Saturday, June 14, 2014

A Sparrow

Today while walking to the bike after stopping at a local store, i spotted a small sparrow on the ground in this huge parking lot. At first, i thought it was dead because of some reddish stuff beside it. But as we approached the little bird, it started to try to fly away. It's foot was stuck in the reddish stuff, candy. i handed my bag to my hubby and squatted to scoop up the little bird. My past experience made me scoop while preparing to be bitten. But not this time. i cleaned the candy off it's foot as best i could with nothing but my hand and got some of the candy off it's beak also. i opened my hand to just let it go when it was ready to go. A few seconds at most. 

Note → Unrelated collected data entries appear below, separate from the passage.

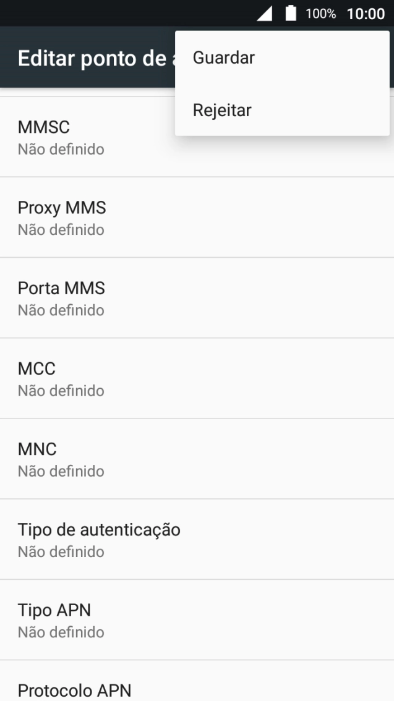Click the battery icon
Image resolution: width=394 pixels, height=701 pixels.
(x=288, y=12)
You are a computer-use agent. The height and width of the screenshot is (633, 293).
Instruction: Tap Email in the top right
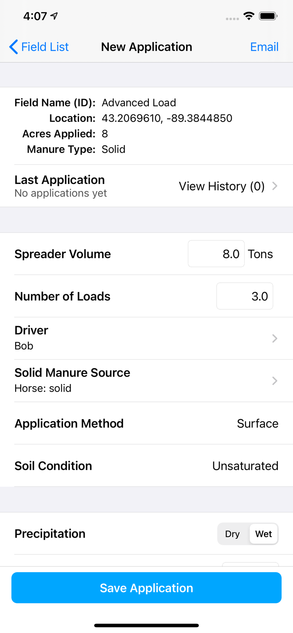(264, 47)
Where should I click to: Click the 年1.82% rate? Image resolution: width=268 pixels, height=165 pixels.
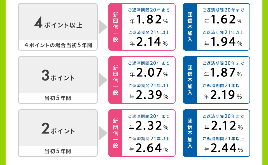(149, 19)
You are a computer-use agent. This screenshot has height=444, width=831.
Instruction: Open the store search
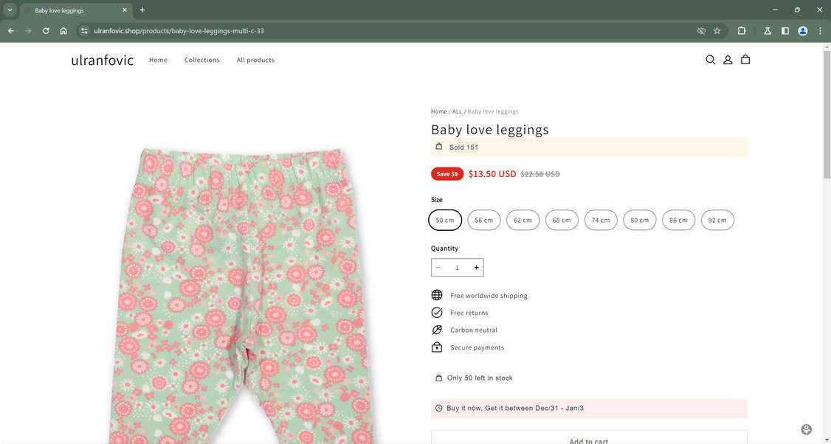point(709,60)
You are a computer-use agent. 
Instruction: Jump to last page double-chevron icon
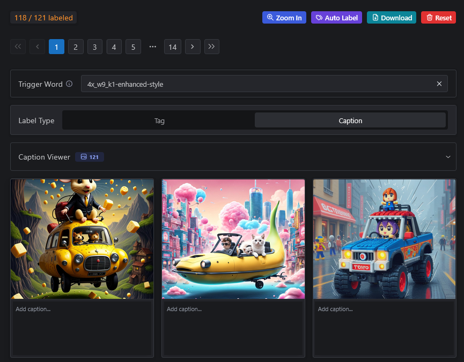coord(211,47)
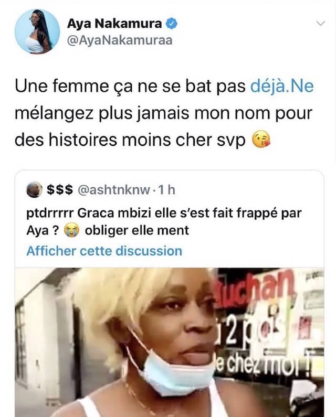Click the blue verified badge icon
Image resolution: width=336 pixels, height=417 pixels.
pyautogui.click(x=172, y=24)
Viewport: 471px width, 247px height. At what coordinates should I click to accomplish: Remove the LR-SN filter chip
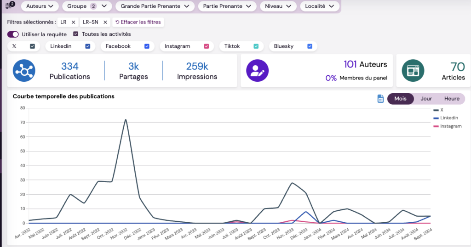point(105,22)
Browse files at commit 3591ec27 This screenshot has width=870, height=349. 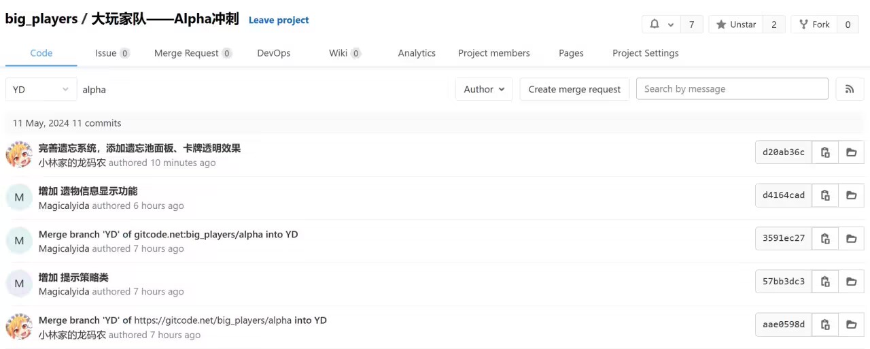coord(851,238)
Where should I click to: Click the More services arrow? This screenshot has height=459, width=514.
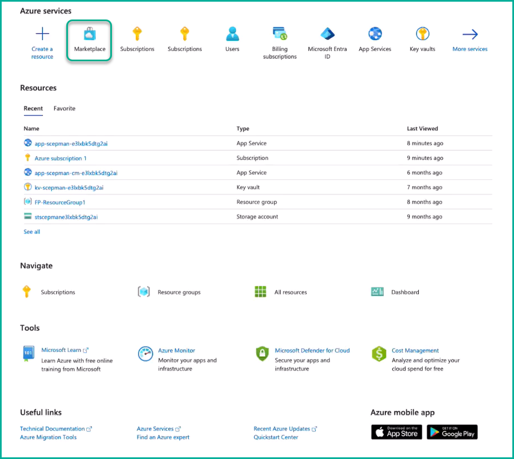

The reason for that moment for me is that my Abba does the same for me. When i get stuck in the "candy" of life, He scoops me up to help me out. The candy can be anything in life. My "candy" at this moment in my life: my feelings had been hurt by something innocently "said". i so wanted to listen to the mean voice in my head and retort something ugly! But He scooped me in His hands and cleaned off the "candy". Yes, my feelings are still hurt and they'll mend in time. If i had listened to the mean voice, others' feelings would have been hurt. Misery loves company type thing, ya know!
But my Abba took care of my "candy" and soothed my hurt feelings before i could. i'm thankful that He loves me that much!